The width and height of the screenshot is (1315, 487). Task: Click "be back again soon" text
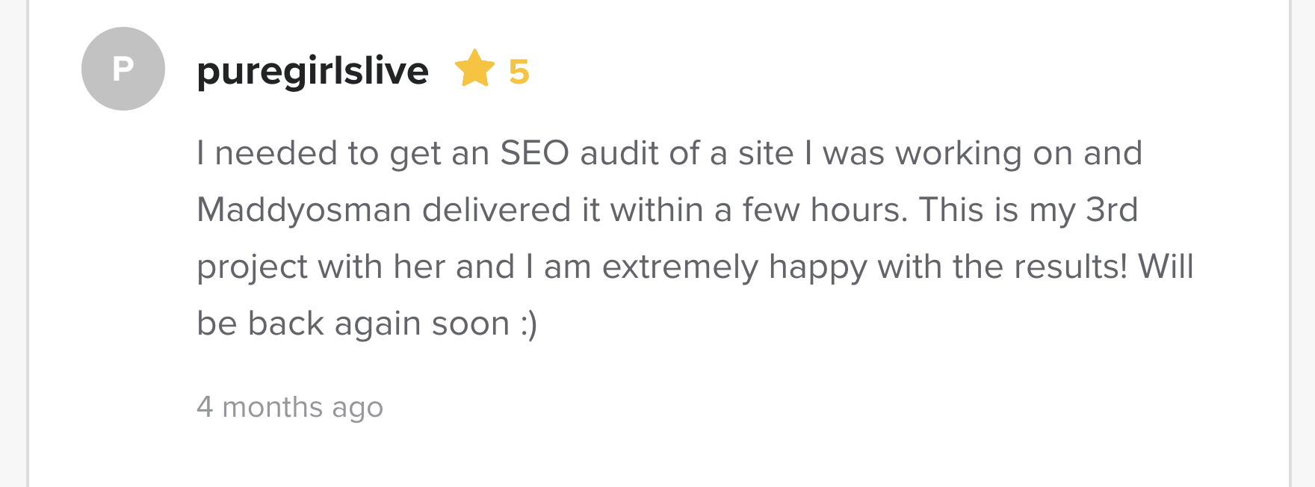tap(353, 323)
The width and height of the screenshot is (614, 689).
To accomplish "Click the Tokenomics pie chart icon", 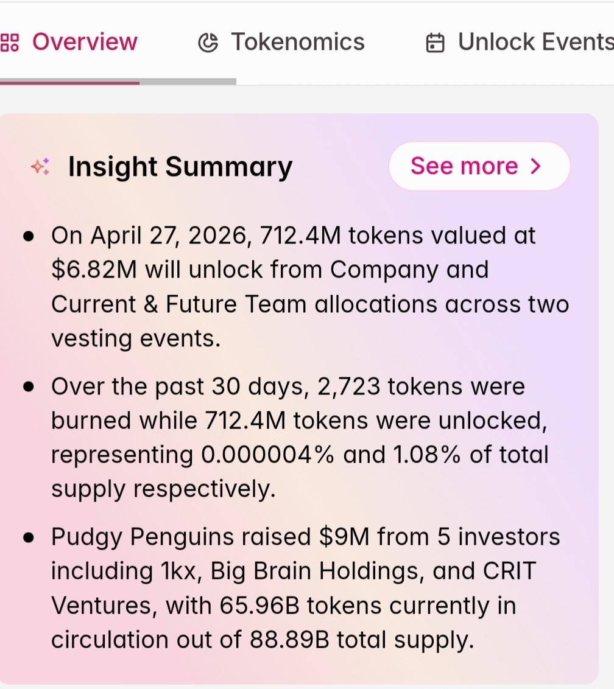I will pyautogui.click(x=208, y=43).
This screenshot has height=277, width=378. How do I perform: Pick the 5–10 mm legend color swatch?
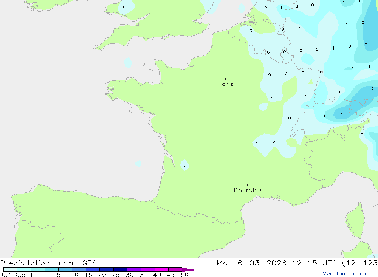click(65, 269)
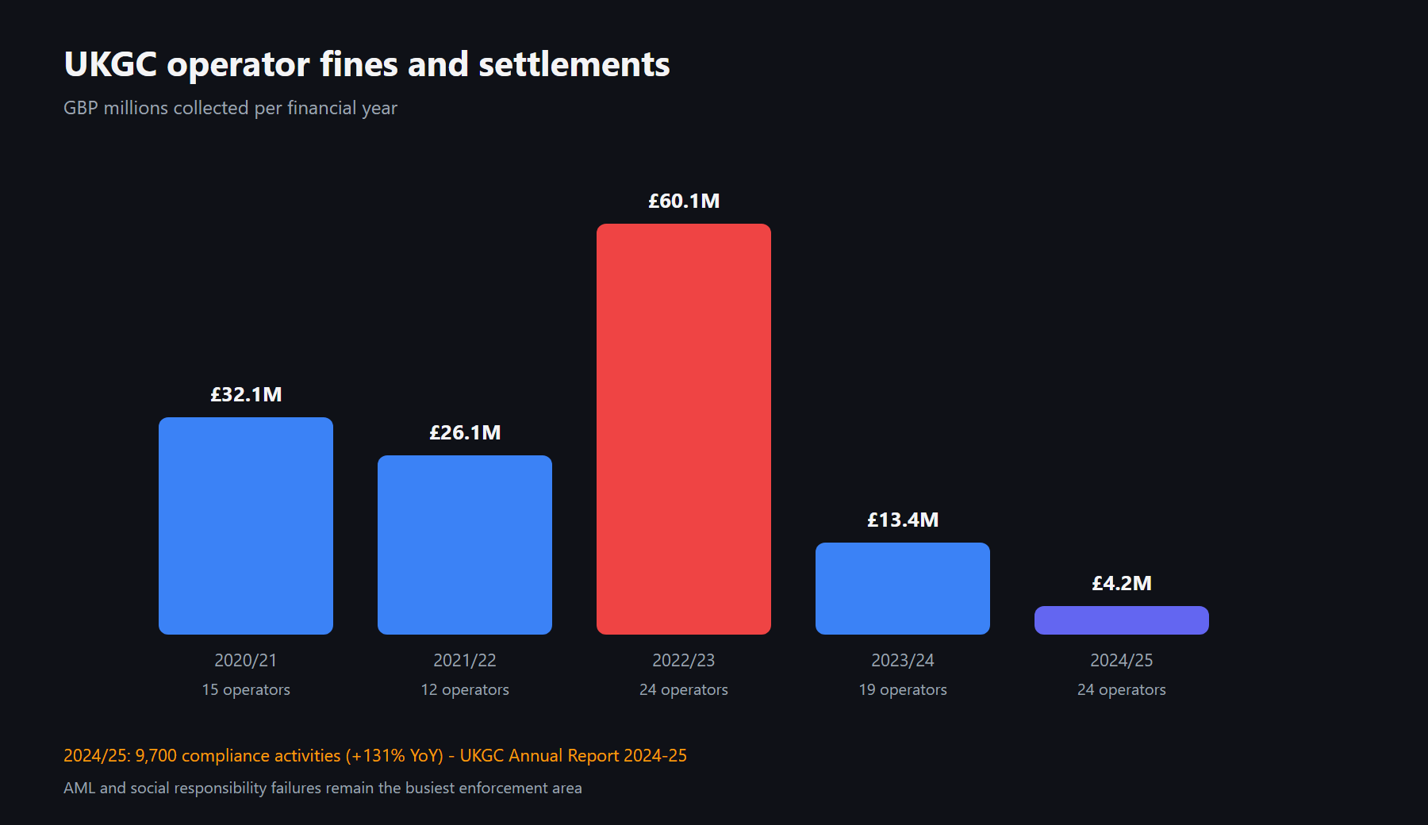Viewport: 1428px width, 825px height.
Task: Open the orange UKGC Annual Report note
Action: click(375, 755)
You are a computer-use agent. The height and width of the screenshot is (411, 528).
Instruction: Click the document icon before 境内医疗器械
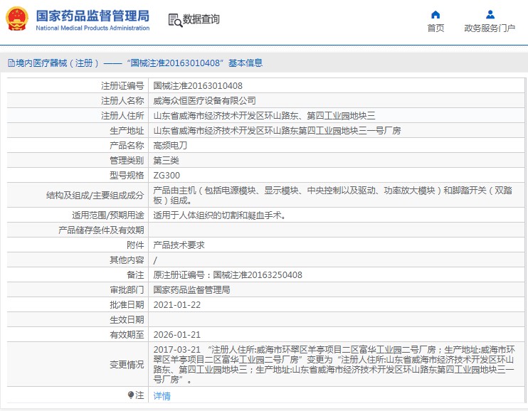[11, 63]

* * *

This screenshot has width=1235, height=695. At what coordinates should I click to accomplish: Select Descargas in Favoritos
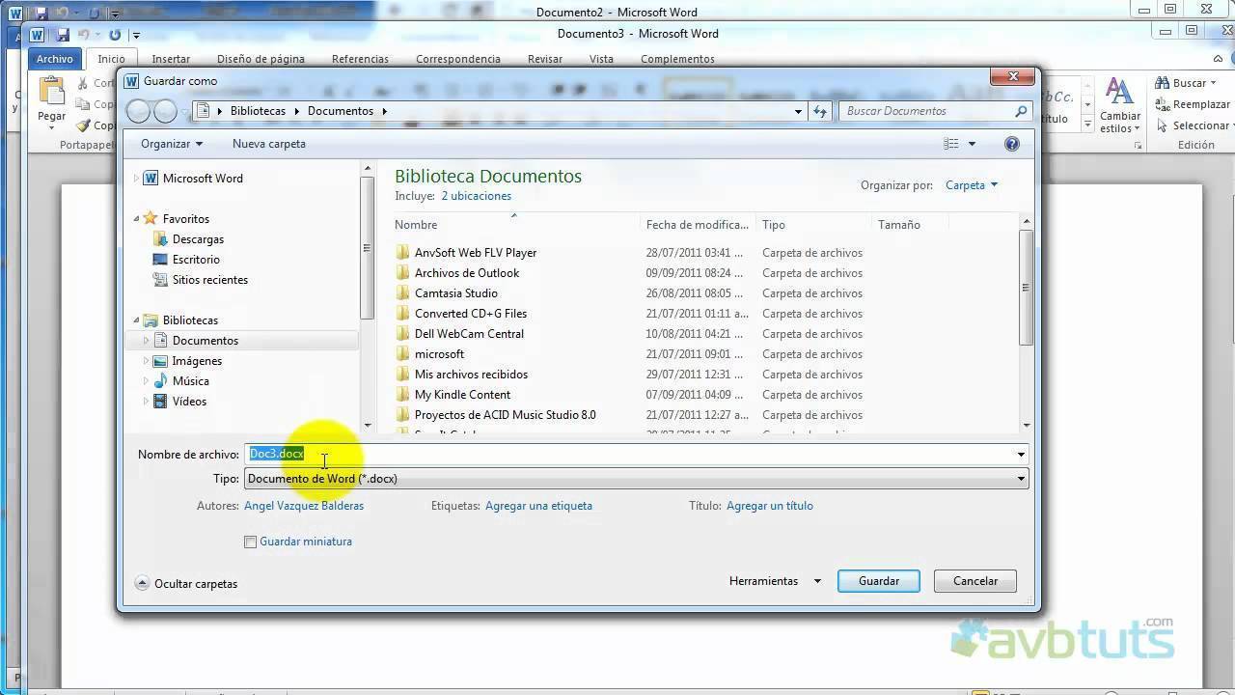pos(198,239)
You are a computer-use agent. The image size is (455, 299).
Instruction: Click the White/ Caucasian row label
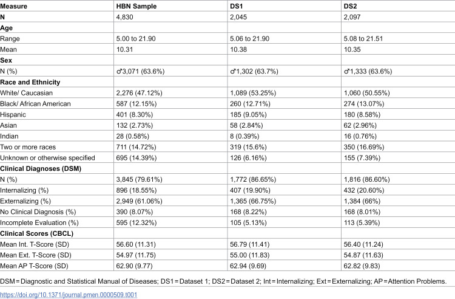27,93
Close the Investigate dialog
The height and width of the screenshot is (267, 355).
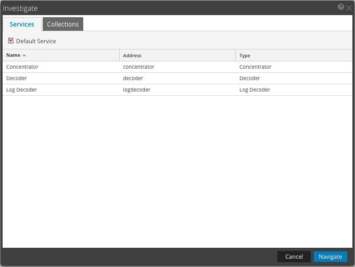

WORK TO COMPLETE =>
Convert the rows from the line containing "This screenshot has width=1235, height=695." down to the line containing "The height and width of the screenshot is (267, 355).", both included, into a JSON list of strings with one string per line and no blank lines. Leave the pictures out.

EXERCISE ANSWER =>
[
  "This screenshot has width=1235, height=695. At what coordinates should I click to accomplish: Select Descargas in Favoritos",
  "pos(198,239)",
  "You are a computer-use agent. The image size is (455, 299).",
  "Instruction: Click the White/ Caucasian row label",
  "27,93",
  "Close the Investigate dialog",
  "The height and width of the screenshot is (267, 355)."
]